= Задания =
**A)** Выпишите из исходного текста все определения, которыми наделены предисловие и послесловие. Укажите, к чему относится каждое.
**B)** Пожалуйста, ответьте по исходному тексту, каждый ответ с новой строки:
(i) Чем, согласно тексту, необратимость не является?
(ii) Где мир трансцендентен?
(iii) О чем может лишь свидетельствовать хорошее послесловие или заключение?
═════ Исходный текст ═════
Воспринимать нечто в его бытие–таком: во всей его необратимости, которая, однако, не есть необходимость, воспринимать именно так, но не видеть в этом случайность, — это и есть любовь.
Мир трансцендентен там, где нам открывается необратимость мира.
То, как мир есть, — есть во–вне самого мира.
Tiqqun de la noche[56]
Принято считать, что если интеллигентное — или, как еще говорят, «свободное» — предисловие не должно содержать никаких обстоятельных рассуждений и в лучшем случае представляет собой некое обманное движение, то, напротив, хорошее послесловие или заключение может лишь свидетельствовать, что автору решительно нечего добавить к своей книге.
═════ Раздел данных ═════
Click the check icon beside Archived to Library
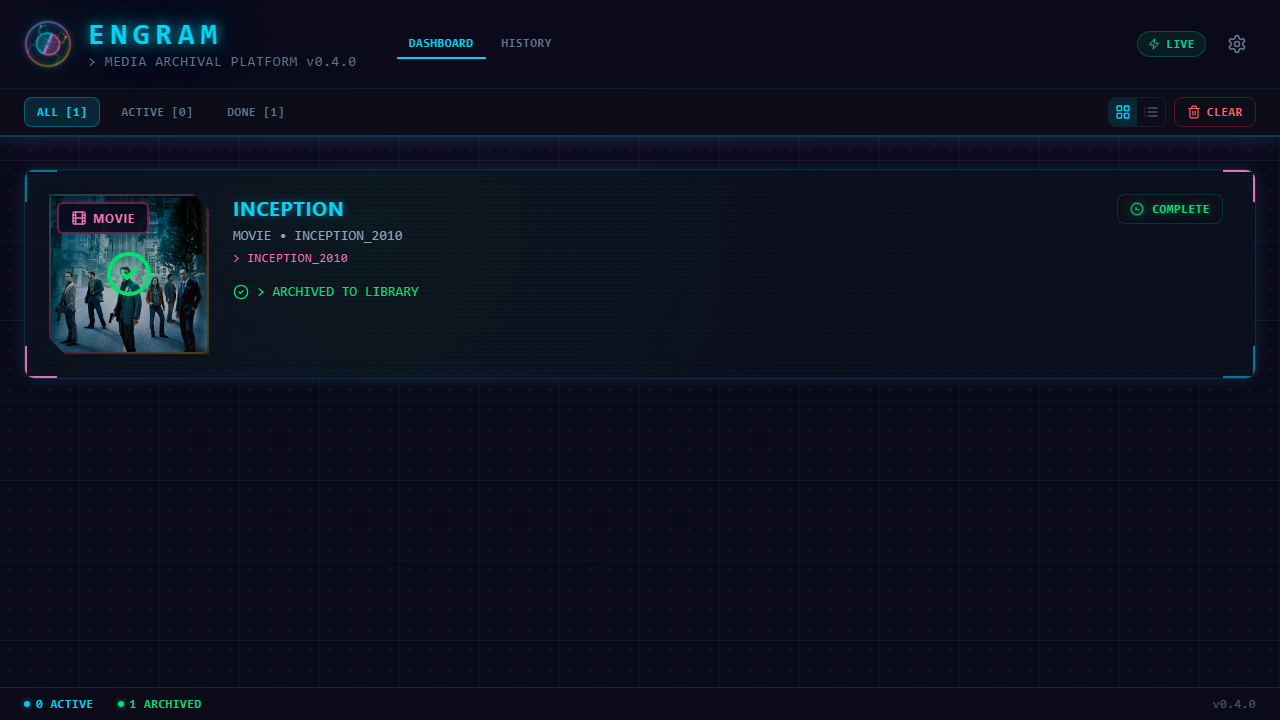click(x=241, y=292)
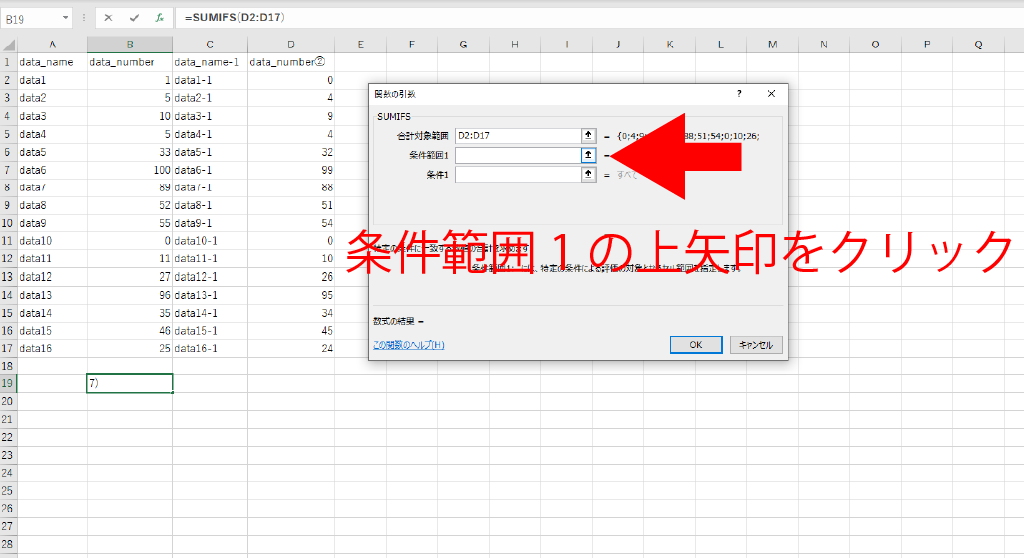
═════
= Ответы к заданиям =
**A)**
интеллигентное — предисловие
свободное — предисловие
хорошее — послесловие или заключение

**B)**
(i) Необходимостью.
(ii) Там, где нам открывается необратимость мира.
(iii) О том, что автору решительно нечего добавить к своей книге.